For ParGenes, however, it sounds more reasonable to use existing ModelTest-ng and RAxML-NG installation. And conceptually this should be possible, even though both ModelTest-ng and RAxML-NG will have its own statically-linked version of LIBPLL So I hope you can figure out the solution together with @BenoitMorel . Best, Alexey

tardigradus commented 4 years ago

OK, the build instructions here:

https://github.com/amkozlov/raxml-ng/wiki/installation#mpi-enabled-version

don't say anything about setting up the stuff under localdeps. The original error seen by the the user was

raxml-ng-mpi.so: undefined symbol: pll_hardware

so does that imply that the static PLL library is not being compiled into the final shared object?

Could you maybe point me to a simple test case which I can use to verify the completeness of the build?

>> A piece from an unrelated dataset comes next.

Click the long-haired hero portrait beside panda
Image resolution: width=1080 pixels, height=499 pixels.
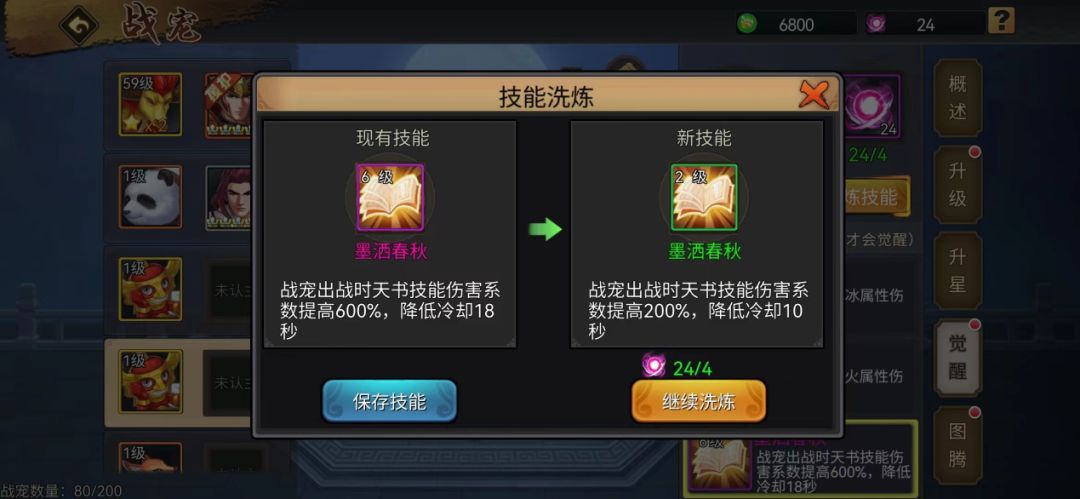point(229,196)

BenoitMorel commented 4 years ago

I just added a test script https://github.com/BenoitMorel/ParGenes/blob/master/tests/test_custom_raxml_library.sh

If you want to test your own raxml-ng-mpi.so, you can do the following:

git clone --recursive https://github.com/BenoitMorel/ParGenes.git
cd ParGenes
./install_scheduler_only.sh
cd tests
./test_custom_raxml_library.sh path_to_your_raxml_library

Is this what you wanted?

tardigradus commented 4 years ago

Not exactly. Actually I wanted to know whether libpll had been compiled into raxml-ng.so properly. I have recompiled from a recursive pull of the Github repo and raxml-ng.so now contains strings such as

.../libs/pll-modules/libs/libpll/src/compress.c

(the ellipsis is mine).

Is there simple test I can do to check that the

raxml-ng-mpi.so: undefined symbol: pll_hardware

error isn't thrown?

BenoitMorel commented 4 years ago

ParGenes is the only program that can run raxml as a library. So the simplest way to test that the error is not thrown is to run the 4 commands I gave you in my last message, replacing path_to_your_raxml_library with the path to your raxml-ng-mpi.so.